Hacker Newsnew | past | comments | ask | show | jobs | submitlogin
How To Stop Forum Spam (swapped.tumblr.com)
30 points by latitude on Nov 20, 2012 | hide | past | favorite | 39 comments


The main way to stop spam on your website is to be ahead of the herd. At the moment the general herd of websites do very little, so a couple of honeypots and IP bans are all you need most of the time.

We were swamped recently with spam when our page rank recently hit 6 (I guess spammers target sites with higher PR). For this we had to implement a block on users with under n posts being able to post URLS. That basically eradicated that wave of spam.

It's amazing how smart and adaptive some of them are though. It only took them 12 hours to realise if they post anything then edit it they can edit in links. We fixed that one promptly and they haven't been back since.

So for that reason your suggestion probably would only be temporary. I'd also be concerned about a lot of false positives.

I also believe a lot of spam is human. If you have people willing to work for a few dollars a day spamming websites that automated processes have difficulty reaching, it could well be a cost effective method for spammers to reach their targets.


> We were swamped recently with spam when our page rank recently hit 6 (I guess spammers target sites with higher PR)

We have really good search engine rankings and if you post a topic on our forum you'll be available in all the search engine results within minutes. The funniest thing I've ever experienced was discovering when a spammer will submit a post about a live stream for a football match 15 minutes before kick off that we'll see ~3,000 people browsing the forum all from google because they searched "watch barcelona vs real madrid" and our ranking is being abused by spam bots.

Prior to realising that this happened I'd always viewed spam on forums as a sort of "hope people click the links" thing but after discovering just how much traffic people like those mentioned in my example can drive... these spammers must be making a lot of money. The forums are used as their quick way to get into search results for a term they know is about to blow up, I think it's pretty clever and obvious in hindsight.

http://rmbls.net/post/21518498093/barcelona-vs-real-madrid


We have that as well, and ranked very highly for some long tails all relating to live sports events.

However, it is our opinion that the traffic these links generate is fake (and we have some evidence for it as well). I think it's aim is to trick Google into thinking it's a good quality result, or alternatively the links often are very heavy in adverts so the fake traffic routed via Google, your website and finally the spammers website could be used to generate lots of fake ad clicks in a semi realistic way. That's our conspiracy theory anyway, I very rarely see real world examples of content on the web being ranked so well so quickly and driving so much traffic in such a short space of time.

As a small unscientific test when a seemingly popular spam sports event thread was posted, I deleted it and created a duplicate under my account.
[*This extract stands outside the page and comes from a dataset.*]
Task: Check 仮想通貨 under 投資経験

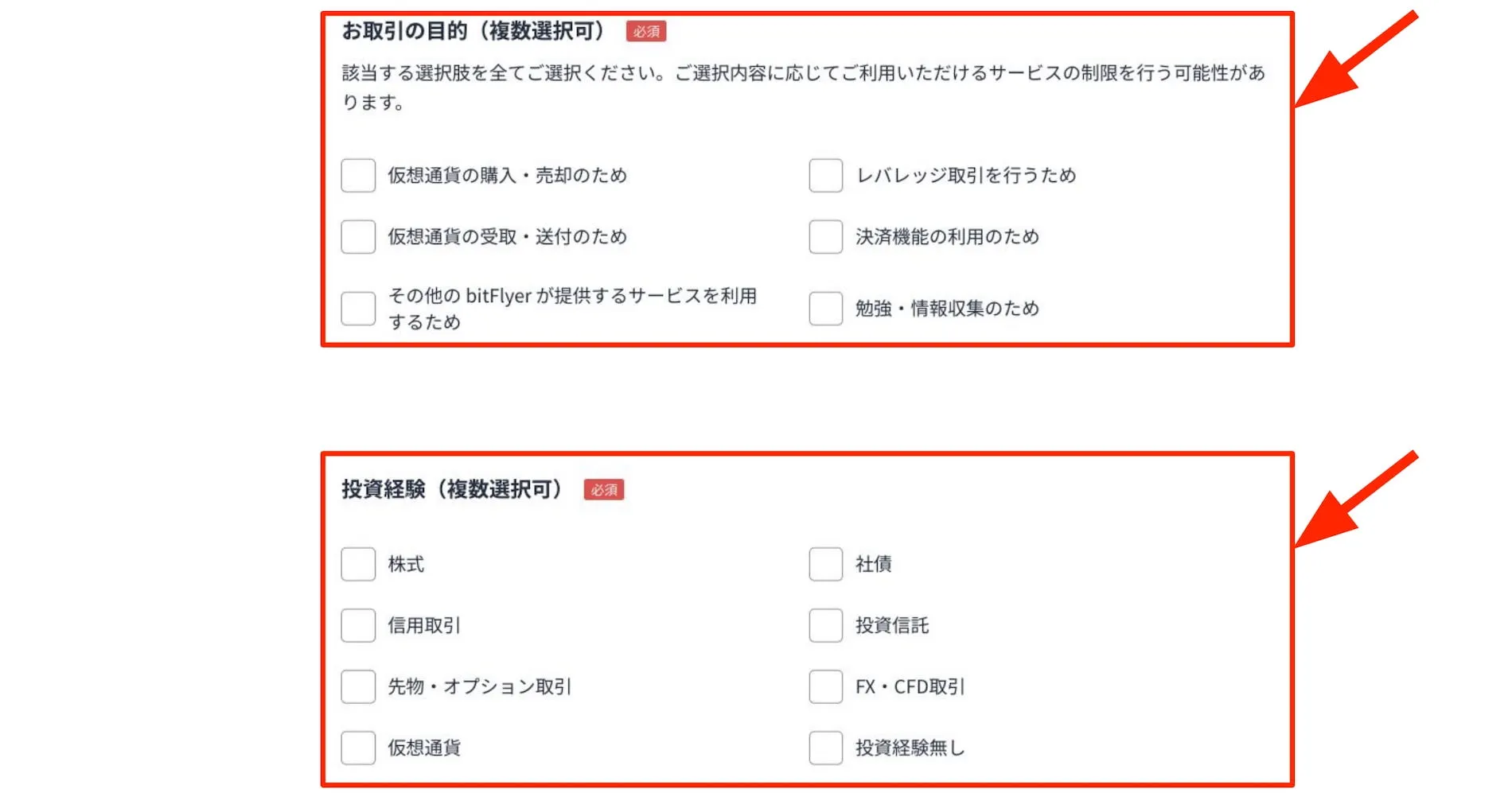Action: pos(357,747)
It didn't get any traffic at all. This in some way helps validate my suspicions that the traffic being driven is not a result of Google's process, but is artificial.

I was going to write a blog post about it but never got round to it!


Hm, that sounds like a plausible theory. I've never investigated beyond looking at the locations via google analytics and they always seemed to be European visitors (Spain was the majority) which I assumed meant the traffic was legitimate because the football matches of interest match up. Next time it happens I'll look up some of the IP addresses used and see if they match any known spammers, although I suspect if they are doing some sort of click fraud they'd be using bot nets?


yup, once your site becomes popular you get more determined attackers. filtering robots is only the beginning of the game...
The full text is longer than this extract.